In 1898 the Teller Amendment established a US military installation at Guantanamo Bay, followed in 1901 with the Platt Amendment, authorizing extended American control of Cuban affairs.

In the far Pacific, the McKinley administration opted to annex the Philippine Islands, rather than granting Filipino independence. This decision backfired triggering a bloody, colonial uprising. American Marines hunted resolute guerrilla insurgents in sweltering Filipino jungles; both sides perpetrating horrific atrocities (six decades before a similar war in Vietnam). American businessmen had designs on nearby China, and the Philippines offered deep natural harbors for passing American Vessels. 

The US soon plunged into a world-wide race to carve up China. American business and political interests demanded an equal share of the Open Door to Chinese markets. By 1899 this multi national intrusion exploded into another bloody revolt, the Boxer Rebellion.

Young Chinese outraged by foreign exploitation; the trade in opium, the depletion of gold to pay for the opium, opium addiction, and western missionaries insisting on ‘saving’ the Chinese became too much.

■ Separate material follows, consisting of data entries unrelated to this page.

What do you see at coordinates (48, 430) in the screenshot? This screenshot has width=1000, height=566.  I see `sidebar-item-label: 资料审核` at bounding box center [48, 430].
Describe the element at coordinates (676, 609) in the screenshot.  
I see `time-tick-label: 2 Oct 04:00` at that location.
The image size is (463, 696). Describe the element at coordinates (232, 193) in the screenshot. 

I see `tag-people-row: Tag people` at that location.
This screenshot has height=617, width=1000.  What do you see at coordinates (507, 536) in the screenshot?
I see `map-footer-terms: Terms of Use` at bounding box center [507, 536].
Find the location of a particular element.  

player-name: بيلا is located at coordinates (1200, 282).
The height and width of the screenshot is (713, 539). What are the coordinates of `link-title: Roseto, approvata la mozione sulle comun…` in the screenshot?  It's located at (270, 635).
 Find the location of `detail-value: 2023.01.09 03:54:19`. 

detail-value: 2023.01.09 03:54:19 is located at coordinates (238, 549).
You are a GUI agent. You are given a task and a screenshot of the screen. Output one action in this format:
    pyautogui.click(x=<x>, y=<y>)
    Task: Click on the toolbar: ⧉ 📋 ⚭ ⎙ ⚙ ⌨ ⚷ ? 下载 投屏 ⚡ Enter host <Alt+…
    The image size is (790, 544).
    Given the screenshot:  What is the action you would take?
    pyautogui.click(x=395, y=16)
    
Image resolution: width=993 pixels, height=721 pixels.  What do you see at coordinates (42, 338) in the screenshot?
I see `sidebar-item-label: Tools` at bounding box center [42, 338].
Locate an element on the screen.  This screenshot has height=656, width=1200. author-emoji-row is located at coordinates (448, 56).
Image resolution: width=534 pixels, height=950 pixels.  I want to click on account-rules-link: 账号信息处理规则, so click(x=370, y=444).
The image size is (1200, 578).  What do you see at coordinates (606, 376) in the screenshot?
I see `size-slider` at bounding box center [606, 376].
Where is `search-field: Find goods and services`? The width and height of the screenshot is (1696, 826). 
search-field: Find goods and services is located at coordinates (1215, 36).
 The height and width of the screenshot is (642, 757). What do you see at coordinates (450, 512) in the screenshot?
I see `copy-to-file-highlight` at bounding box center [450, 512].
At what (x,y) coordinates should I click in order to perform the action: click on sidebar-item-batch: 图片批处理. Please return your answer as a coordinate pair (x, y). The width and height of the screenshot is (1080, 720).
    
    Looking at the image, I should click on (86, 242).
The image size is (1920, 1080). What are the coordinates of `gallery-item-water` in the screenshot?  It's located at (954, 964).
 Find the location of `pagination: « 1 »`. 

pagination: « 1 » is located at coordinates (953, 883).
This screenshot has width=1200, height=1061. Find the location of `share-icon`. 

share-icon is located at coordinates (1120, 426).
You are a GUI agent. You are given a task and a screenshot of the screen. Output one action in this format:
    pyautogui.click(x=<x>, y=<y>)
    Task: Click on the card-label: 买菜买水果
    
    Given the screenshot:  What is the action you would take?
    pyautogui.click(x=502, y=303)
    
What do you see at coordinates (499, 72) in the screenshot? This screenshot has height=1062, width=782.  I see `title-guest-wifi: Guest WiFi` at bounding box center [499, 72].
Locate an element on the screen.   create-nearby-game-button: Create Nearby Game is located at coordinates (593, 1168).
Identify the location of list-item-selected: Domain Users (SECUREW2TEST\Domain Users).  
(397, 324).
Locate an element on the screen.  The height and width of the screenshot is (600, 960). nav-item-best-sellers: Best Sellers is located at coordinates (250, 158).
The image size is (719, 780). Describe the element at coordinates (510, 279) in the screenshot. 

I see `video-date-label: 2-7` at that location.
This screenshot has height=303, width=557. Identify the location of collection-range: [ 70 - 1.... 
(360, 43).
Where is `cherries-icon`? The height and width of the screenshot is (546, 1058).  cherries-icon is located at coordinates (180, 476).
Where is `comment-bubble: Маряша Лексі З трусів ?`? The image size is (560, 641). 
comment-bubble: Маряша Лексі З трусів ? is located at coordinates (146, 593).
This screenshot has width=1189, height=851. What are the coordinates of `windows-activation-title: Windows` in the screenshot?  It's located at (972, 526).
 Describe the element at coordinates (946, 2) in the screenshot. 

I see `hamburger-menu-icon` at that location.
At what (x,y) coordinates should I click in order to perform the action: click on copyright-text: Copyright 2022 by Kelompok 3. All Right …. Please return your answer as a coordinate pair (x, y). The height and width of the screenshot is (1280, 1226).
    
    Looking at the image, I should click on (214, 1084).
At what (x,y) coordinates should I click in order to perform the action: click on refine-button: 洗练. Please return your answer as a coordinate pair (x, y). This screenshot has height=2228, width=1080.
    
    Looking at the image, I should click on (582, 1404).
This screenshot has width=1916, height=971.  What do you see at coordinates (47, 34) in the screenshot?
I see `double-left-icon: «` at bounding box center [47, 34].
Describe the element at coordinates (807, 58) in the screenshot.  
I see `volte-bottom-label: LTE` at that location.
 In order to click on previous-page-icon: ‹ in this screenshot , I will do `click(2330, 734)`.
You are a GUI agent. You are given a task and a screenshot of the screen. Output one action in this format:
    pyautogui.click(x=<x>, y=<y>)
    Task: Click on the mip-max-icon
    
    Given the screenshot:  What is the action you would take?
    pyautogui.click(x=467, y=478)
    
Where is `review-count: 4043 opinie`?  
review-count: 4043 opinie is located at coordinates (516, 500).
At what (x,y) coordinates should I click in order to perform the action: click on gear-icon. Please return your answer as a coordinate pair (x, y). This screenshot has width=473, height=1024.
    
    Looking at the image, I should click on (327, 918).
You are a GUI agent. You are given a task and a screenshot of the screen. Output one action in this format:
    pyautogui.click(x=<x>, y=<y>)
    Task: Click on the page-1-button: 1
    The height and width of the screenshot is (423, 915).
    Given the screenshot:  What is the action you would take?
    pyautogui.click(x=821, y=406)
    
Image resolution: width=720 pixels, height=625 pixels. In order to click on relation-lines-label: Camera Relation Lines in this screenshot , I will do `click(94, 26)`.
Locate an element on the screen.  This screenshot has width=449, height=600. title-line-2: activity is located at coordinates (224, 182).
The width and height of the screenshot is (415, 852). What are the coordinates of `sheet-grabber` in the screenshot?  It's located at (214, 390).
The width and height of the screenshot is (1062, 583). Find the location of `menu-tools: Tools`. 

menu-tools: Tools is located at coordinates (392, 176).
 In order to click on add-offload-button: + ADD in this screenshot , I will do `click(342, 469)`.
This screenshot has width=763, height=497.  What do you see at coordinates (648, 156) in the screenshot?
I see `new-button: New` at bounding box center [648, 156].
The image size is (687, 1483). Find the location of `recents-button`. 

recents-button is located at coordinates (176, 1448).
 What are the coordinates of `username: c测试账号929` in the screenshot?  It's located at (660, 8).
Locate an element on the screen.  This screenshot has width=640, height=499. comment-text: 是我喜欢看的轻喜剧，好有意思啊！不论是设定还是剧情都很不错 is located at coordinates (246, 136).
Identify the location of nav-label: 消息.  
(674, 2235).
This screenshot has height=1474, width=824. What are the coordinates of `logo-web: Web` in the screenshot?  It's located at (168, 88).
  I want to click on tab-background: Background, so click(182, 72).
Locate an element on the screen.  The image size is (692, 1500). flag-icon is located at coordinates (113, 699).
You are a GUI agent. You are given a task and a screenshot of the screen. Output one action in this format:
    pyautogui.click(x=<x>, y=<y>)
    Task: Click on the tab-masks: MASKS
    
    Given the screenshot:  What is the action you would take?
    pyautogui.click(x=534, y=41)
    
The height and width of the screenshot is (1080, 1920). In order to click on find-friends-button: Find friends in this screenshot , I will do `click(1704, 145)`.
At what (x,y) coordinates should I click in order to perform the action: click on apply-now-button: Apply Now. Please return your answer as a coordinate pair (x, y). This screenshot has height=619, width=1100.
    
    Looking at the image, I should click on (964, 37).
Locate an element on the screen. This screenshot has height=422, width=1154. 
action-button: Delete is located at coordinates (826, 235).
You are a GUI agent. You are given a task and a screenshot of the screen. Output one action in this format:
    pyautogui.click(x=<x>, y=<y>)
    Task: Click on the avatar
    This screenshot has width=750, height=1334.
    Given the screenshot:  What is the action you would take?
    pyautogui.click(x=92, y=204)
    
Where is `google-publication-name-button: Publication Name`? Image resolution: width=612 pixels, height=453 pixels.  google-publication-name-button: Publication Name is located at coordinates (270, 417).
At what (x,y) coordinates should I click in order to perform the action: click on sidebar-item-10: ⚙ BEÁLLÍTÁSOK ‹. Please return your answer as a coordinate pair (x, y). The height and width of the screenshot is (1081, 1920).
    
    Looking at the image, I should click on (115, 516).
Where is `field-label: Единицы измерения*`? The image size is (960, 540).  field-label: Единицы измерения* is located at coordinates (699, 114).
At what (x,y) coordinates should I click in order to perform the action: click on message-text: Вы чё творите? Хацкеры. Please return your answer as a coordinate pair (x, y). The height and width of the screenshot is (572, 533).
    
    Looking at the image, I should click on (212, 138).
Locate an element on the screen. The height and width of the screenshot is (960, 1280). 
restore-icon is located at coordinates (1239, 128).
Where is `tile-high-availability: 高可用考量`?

In the three year struggle 100,000 perished, foreign and Chinese.

In the end, there is no end. The hunger for colonies quickened into a global frenzy. An international arms race ensued, navies competing to outstrip their rivals for dominance. Countries with few colonies jumped into the fray scooping up whatever low fruit remained. Germany, Austro-Hungary, and Italy, relatively late on the imperial scene, headed into the Balkans and to Africa.

By 1914 the strain of fierce rivalry reached critical mass, engulfing first Europe, and then America into the horror of the First World War.

Beginnings and ends work in placing historic events, but with war there is only an endless sweeping pendulum.